Survodutide Dosage Guide
50/100 confidenceComplete guide to Survodutide dosing protocols, administration methods, and safety considerations for research purposes.
NOT Medical Advice
The dosage and calculator information provided is for educational and research purposes only. Peptides are not approved by the FDA for human use. Individual responses vary significantly. Always consult with a qualified healthcare professional before making any decisions related to peptide research or use.
Dosage Overview
Dose Range
2.4 mg - 6 mg
Route
subcutaneous
Frequency
Weekly
Detailed Dosage Information
Phase 2 MASH trial: escalated to 2.4 mg, 4.8 mg, or 6.0 mg weekly. Phase 2b obesity trial: up to 6.0 mg weekly. Dose escalation over 16-20 weeks to manage GI tolerability. Final approved dosing not yet established — Phase 3 trials ongoing.
Administration Method
Subcutaneous injection, once weekly. Phase 3 trials use pre-filled pens. Not yet commercially available. Phase 3 results expected 2026-2027.
Research Backing
Phase 2 MASH trial: up to 87% MASH resolution at 48 weeks (6 mg).
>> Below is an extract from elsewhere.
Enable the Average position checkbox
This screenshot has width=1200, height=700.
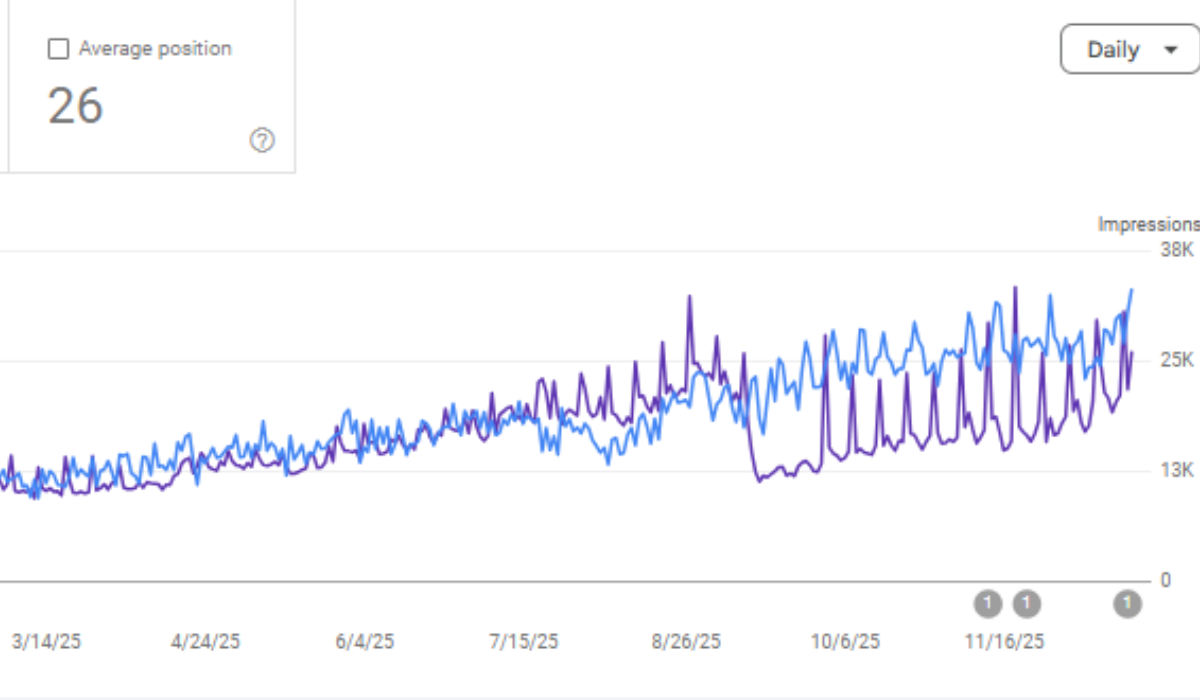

Phase 2b obesity trial: up to 18.7% weight loss at 46 weeks. Phase 3 SYNCHRONIZE (MASH) and ACHIEVE (obesity) programs ongoing.
Side Effects to Monitor
Phase 2 data: nausea, vomiting, diarrhea (dose-dependent, generally transient). Reduced appetite. Transient increases in heart rate. The GI side effect profile appears similar to other GLP-1 agonists.
Safety Considerations & Risks
Pre-approval medication — full safety profile not yet established. Glucagon receptor activation may transiently increase hepatic glucose output (theoretical concern for diabetic patients). Thyroid C-cell tumor risk not yet fully assessed. No long-term safety data beyond 48 weeks.